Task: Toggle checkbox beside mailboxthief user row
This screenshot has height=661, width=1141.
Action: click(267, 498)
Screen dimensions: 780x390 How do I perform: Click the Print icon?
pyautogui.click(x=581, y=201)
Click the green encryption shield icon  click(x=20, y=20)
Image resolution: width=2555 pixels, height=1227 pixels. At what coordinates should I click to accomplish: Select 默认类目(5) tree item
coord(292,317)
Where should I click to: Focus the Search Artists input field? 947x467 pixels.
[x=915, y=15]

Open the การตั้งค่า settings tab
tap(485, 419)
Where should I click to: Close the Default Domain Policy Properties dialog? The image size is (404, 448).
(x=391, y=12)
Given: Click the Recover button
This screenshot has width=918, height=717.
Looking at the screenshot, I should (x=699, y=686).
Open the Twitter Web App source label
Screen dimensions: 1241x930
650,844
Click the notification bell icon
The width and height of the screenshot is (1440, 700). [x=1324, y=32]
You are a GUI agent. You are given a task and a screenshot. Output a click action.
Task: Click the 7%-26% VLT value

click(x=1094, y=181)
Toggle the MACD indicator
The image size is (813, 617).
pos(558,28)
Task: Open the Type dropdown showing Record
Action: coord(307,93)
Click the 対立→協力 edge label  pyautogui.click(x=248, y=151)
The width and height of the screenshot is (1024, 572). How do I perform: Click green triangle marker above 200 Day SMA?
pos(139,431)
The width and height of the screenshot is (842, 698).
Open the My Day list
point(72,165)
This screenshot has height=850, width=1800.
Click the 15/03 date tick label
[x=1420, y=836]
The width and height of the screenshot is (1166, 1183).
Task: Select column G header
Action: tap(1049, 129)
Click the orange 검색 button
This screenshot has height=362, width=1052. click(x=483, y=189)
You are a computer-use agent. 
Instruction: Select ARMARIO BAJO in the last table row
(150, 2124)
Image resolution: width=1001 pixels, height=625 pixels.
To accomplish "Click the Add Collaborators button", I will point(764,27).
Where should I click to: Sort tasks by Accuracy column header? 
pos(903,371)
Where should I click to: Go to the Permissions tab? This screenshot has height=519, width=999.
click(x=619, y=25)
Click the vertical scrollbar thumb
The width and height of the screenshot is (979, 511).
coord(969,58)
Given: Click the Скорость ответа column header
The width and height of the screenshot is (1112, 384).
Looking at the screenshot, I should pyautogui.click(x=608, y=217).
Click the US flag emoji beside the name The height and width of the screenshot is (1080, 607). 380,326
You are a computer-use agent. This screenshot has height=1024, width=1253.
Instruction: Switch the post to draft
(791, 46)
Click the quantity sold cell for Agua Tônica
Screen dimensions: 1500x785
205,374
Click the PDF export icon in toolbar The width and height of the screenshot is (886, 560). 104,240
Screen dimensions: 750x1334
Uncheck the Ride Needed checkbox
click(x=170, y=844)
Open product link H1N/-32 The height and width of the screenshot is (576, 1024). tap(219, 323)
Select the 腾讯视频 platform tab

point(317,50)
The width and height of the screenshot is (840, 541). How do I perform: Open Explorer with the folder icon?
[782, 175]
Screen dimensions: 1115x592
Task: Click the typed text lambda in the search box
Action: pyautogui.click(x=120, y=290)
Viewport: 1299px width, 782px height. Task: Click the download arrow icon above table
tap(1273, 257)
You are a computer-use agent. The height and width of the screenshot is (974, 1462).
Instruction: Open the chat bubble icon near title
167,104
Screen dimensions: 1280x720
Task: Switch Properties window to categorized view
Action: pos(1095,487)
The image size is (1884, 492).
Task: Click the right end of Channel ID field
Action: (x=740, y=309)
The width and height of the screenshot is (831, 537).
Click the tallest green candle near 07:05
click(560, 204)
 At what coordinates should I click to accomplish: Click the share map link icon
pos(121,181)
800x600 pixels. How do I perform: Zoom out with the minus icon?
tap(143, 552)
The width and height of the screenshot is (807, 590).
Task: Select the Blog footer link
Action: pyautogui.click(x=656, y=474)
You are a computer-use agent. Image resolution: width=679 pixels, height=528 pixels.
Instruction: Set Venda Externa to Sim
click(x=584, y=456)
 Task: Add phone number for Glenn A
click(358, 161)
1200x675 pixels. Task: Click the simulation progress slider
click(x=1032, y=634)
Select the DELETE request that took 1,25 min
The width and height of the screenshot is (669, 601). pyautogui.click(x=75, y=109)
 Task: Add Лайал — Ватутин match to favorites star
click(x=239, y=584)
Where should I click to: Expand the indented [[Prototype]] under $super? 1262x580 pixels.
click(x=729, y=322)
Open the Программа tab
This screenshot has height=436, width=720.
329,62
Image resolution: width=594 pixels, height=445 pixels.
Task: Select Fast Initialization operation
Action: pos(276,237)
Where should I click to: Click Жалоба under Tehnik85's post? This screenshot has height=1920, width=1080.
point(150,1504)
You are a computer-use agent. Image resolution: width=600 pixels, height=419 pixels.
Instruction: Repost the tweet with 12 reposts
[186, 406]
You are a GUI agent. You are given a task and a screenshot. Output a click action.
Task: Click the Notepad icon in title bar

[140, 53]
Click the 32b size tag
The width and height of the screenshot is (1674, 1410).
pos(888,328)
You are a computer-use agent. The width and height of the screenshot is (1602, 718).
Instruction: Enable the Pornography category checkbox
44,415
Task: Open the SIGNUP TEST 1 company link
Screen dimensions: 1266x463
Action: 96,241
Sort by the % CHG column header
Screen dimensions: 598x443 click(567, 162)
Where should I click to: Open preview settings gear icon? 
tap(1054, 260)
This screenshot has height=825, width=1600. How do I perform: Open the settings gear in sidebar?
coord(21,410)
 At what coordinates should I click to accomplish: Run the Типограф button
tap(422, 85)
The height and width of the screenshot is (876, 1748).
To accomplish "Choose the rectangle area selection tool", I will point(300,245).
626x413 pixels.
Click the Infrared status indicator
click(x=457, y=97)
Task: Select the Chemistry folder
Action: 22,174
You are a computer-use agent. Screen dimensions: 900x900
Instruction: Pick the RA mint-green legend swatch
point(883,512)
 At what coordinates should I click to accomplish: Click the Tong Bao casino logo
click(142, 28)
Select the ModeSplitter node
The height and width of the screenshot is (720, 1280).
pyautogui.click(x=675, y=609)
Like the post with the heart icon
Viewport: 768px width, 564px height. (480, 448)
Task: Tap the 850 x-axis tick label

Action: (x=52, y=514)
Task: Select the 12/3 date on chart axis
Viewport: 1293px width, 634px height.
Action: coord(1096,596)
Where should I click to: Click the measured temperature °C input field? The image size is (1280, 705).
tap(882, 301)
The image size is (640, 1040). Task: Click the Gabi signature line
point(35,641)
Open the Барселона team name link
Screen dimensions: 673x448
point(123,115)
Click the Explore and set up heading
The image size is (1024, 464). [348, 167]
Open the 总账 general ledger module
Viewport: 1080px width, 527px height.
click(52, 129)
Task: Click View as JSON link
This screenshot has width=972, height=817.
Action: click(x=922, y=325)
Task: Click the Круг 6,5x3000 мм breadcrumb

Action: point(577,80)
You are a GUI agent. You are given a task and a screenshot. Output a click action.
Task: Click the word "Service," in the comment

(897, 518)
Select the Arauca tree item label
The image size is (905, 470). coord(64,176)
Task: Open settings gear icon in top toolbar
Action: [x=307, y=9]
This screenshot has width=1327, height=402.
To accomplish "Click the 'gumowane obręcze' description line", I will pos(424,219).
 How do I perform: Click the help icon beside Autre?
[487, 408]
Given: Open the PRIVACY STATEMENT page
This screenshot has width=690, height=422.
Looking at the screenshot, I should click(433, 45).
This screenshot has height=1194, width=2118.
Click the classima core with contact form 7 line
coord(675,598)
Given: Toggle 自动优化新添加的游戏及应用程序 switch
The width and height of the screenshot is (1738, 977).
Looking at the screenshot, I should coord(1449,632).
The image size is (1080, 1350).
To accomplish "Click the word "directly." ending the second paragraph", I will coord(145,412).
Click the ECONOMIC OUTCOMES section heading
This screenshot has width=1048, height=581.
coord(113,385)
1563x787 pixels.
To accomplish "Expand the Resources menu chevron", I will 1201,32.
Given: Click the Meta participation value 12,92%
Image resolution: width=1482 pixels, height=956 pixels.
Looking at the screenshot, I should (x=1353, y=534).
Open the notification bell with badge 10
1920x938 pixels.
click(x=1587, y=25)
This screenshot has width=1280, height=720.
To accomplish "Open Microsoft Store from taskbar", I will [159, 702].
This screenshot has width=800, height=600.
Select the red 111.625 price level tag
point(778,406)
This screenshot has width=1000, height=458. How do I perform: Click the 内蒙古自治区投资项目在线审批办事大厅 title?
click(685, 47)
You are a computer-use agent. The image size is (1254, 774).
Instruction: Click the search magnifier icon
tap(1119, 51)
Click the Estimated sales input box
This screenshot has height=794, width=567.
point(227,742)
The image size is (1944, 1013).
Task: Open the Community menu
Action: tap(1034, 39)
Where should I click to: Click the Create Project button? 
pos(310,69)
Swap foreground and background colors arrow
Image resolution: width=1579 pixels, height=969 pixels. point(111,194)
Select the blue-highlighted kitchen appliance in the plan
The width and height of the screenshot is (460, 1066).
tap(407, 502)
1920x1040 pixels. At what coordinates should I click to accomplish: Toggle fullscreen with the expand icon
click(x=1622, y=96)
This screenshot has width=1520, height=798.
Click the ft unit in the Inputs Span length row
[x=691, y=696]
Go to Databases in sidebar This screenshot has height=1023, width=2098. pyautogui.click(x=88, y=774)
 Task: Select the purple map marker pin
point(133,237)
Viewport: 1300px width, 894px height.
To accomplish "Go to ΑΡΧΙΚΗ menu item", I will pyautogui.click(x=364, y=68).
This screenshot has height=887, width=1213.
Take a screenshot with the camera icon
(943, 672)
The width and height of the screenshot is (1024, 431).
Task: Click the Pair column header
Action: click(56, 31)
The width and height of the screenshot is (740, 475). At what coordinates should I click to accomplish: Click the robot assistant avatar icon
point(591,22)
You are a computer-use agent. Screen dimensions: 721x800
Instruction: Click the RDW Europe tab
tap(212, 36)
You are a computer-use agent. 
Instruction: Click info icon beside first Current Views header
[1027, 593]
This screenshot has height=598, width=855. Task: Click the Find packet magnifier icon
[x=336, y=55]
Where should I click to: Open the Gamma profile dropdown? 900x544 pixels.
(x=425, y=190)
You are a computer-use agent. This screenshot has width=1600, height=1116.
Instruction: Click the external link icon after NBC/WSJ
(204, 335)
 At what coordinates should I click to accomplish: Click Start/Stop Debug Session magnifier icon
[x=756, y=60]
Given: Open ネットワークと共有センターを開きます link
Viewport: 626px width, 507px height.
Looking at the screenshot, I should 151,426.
|---|
# The problem:
Go through the listing above, and whenever a line holds the word "computer", copy it.

# Output for this exercise:
You are a computer-use agent. 
You are a computer-use agent. This screenshot has height=1024, width=1253.
You are a computer-use agent. The height and width of the screenshot is (974, 1462).
You are a computer-use agent. Image resolution: width=679 pixels, height=528 pixels.
You are a computer-use agent. Image resolution: width=600 pixels, height=419 pixels.
You are a computer-use agent. The width and height of the screenshot is (1602, 718).
You are a computer-use agent. Screen dimensions: 900x900
You are a computer-use agent. The image size is (1254, 774).
You are a computer-use agent. Screen dimensions: 721x800
You are a computer-use agent. 
You are a computer-use agent. This screenshot has width=1600, height=1116.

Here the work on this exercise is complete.